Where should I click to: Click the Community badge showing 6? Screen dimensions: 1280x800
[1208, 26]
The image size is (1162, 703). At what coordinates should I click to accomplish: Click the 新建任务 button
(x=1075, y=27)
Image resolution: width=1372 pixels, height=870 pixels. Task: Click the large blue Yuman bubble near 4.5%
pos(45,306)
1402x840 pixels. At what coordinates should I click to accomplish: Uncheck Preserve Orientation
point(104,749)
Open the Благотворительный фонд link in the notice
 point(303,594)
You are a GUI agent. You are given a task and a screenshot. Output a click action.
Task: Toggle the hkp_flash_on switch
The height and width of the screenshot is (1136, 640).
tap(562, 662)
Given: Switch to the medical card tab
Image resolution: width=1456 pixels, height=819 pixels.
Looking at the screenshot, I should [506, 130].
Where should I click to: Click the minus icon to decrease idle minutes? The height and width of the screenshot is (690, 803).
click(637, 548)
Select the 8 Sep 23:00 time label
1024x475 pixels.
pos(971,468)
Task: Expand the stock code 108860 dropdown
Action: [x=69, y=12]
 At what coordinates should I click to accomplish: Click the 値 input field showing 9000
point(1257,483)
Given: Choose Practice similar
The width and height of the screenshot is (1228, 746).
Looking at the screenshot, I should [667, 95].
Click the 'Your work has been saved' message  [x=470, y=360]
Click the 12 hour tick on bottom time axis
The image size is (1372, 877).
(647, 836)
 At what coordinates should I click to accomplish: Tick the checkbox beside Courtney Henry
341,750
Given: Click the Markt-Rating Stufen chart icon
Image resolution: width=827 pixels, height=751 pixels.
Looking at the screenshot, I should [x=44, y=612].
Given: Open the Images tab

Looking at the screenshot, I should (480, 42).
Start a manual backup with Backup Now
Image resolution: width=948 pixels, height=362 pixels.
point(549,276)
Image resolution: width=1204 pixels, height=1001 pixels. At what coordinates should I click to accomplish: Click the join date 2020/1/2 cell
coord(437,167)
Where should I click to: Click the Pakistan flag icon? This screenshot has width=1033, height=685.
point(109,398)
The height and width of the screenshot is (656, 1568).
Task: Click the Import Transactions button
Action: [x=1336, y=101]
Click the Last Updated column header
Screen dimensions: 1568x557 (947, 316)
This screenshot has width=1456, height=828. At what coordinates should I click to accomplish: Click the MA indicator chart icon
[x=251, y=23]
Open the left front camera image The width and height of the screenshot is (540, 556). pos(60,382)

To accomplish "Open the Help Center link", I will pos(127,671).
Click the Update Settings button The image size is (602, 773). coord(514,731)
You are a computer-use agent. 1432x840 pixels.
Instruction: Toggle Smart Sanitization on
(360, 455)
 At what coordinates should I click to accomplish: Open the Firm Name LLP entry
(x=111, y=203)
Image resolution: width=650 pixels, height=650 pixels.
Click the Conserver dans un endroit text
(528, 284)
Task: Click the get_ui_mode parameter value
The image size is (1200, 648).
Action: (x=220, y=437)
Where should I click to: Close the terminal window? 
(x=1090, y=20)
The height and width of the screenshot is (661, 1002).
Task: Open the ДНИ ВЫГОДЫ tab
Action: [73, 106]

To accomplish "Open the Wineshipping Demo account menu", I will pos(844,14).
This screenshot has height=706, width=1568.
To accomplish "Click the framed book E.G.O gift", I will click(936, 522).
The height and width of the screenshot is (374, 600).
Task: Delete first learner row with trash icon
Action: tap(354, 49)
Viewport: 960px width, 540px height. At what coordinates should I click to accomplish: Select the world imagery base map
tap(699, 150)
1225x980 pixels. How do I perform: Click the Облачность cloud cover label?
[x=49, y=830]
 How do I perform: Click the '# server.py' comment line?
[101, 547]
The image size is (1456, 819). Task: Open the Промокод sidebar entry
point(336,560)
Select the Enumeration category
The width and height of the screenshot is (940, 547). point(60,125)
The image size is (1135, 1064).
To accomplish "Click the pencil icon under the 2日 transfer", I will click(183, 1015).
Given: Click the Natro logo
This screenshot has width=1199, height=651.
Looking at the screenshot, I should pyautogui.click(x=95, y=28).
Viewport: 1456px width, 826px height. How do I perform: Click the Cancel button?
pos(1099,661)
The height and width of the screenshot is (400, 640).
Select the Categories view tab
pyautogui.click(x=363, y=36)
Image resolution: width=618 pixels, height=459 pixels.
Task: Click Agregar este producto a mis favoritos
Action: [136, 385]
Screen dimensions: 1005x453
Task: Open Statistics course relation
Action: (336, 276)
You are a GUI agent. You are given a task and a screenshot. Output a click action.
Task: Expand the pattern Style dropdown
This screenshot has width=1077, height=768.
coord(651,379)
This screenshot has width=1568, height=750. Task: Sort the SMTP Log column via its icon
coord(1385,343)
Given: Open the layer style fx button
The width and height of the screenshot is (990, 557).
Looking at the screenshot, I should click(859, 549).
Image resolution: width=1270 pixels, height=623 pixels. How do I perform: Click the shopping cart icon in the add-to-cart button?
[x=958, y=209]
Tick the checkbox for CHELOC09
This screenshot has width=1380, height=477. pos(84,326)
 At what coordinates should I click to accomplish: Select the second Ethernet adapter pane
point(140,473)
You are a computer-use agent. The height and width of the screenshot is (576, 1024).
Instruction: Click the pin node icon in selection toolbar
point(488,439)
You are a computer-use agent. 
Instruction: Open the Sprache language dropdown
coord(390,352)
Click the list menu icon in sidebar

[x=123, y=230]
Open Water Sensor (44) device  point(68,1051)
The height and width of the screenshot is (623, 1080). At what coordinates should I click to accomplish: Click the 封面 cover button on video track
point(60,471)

- [What is needed]
Tally the lines of the material above that contain the word "dimensions", and reply with the number alone.

- [Result of the task]
3